Barbara Nwaba of the ABEO/Santa Barbara Track Club (SBTC) will lead a trio of American women into the heptathlon competition at the Rio Olympic Games. Nwaba, a 2012 graduate of UCSB, finished the seven events at the U.S. Olympic Track & Field Trials on a rainy Sunday with 6,494 points. It was just short of the 6,500 she scored in winning last year’s national championship, also at Oregon’s Hayward Field.
It took personal bests by the next two finishers to make the Olympic team. Heather Miller-Koch, a 29-year-old nurse from Columbus, Wisconsin, scored 6,423, and University of Georgia speedster Kendell Williams tallied 6,402.

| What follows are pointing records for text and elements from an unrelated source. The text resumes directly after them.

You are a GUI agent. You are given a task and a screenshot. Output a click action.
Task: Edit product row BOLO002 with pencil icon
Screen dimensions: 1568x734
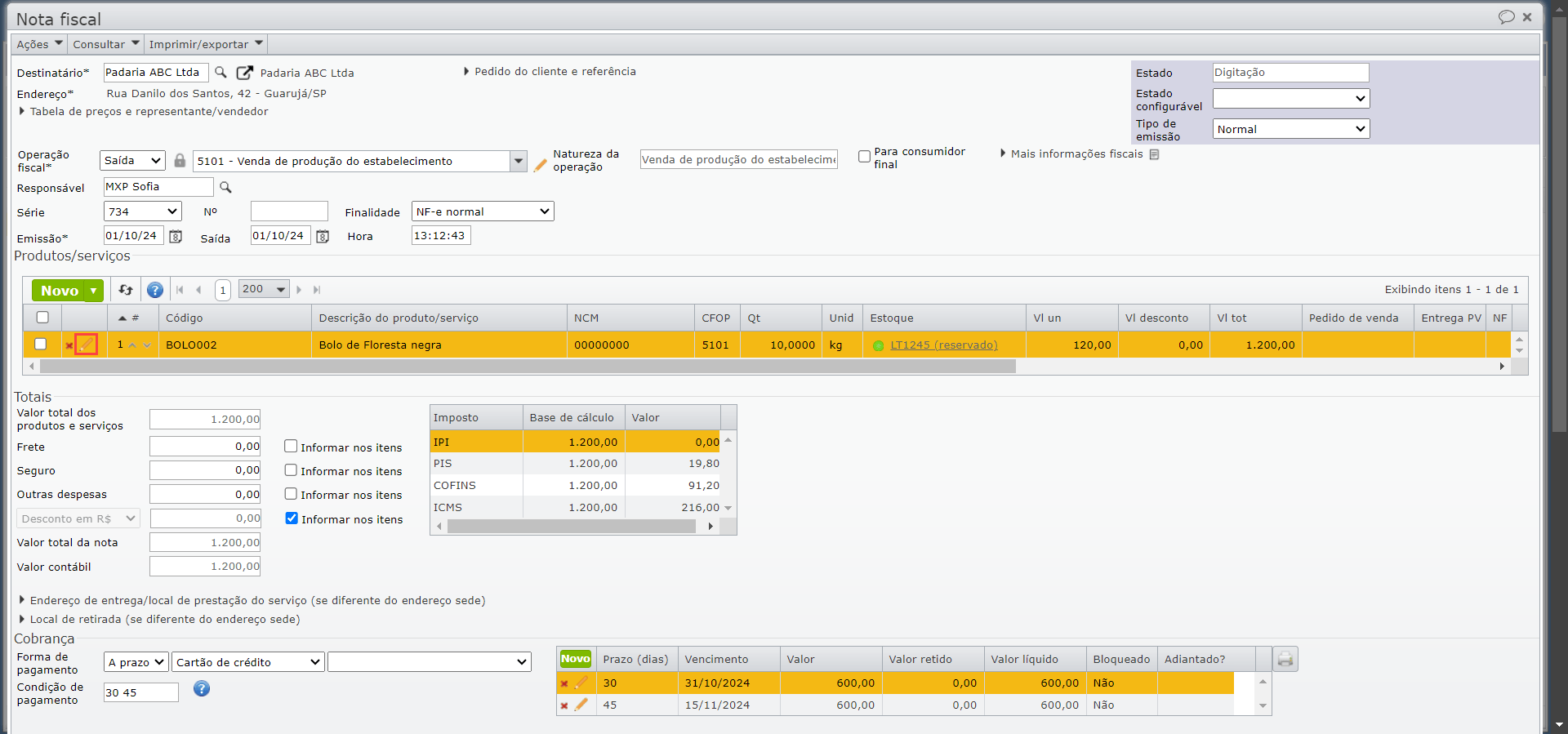point(87,345)
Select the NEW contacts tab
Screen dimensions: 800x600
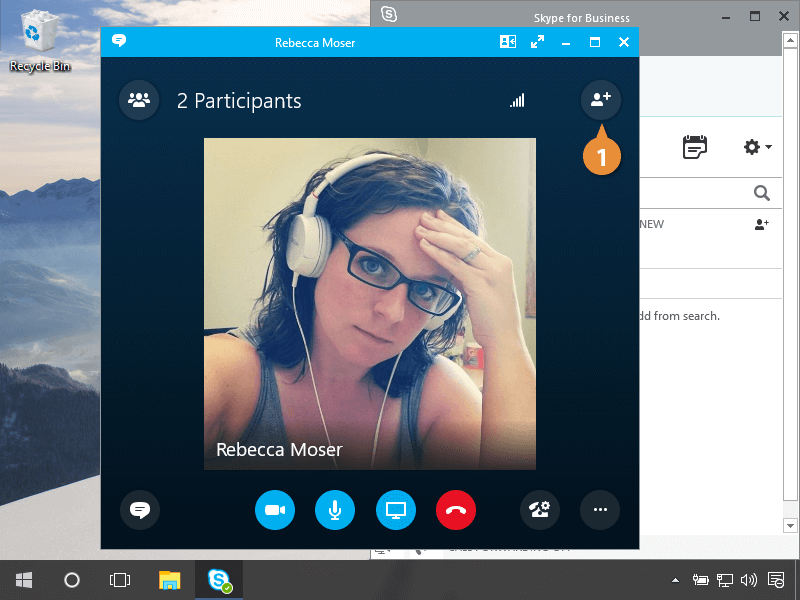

“My main thought was, yes, I’m the 2015 champion, but don’t let that put pressure on you,” said Nwaba, 27. “You have positive thoughts, and you have negative thoughts. I’ve been doing great all season. Once I did the hurdles, I was okay.”
The 100-meter hurdles, the first event of the heptathlon, was a crucial barrier for Nwaba. At the IAAF World Championships in Beijing last summer, she lost her step and fell over two hurdles, receiving no score for the event.
She ran a clean flight in 13.49 seconds Saturday, and when she finished, she said, “I came across the line screaming.”
She then set a meet record in the heptathlon high jump, clearing 6’2 ¾” on her third attempt. After another last-attempt effort of 46’5 ½” in the shot put and a time of 24.17 in the 200 meters, Nwaba ended the first day with an 11-point lead over Williams.
On Sunday, a subpar mark of 19’2 ¾” in the long jump dropped Nwaba to fifth place in the overall standings behind Williams (20’4”), Miller-Koch (20’9”), and Erica Bougard (20’9 ¼”). Responding like a champion, Nwaba sailed back into the lead by unleashing the best javelin throw of her career, 161‘4” – more than 20 feet farther than the other contenders – and she wrapped up her victory by running the 800 meters in 2:11.71.
“Barbara made my job easy,” said SBTC coach Josh Priester. “She was focused and ready.”
Three other SBTC athletes competed in the heptathlon. Lindsay Schwartz broke though the 6,000-point barrier for the first time, scoring 6,036 points for ninth place. Lindsay Lettow (5,960) placed 10th, and Chari Hawkins (5,956) 15th.
A record crowd of 22,944 at Hayward Field watched the final day of the trials. During the 10 days of competition, 77 athletes – including all three in the heptathlon – made themselves Olympians for the first time.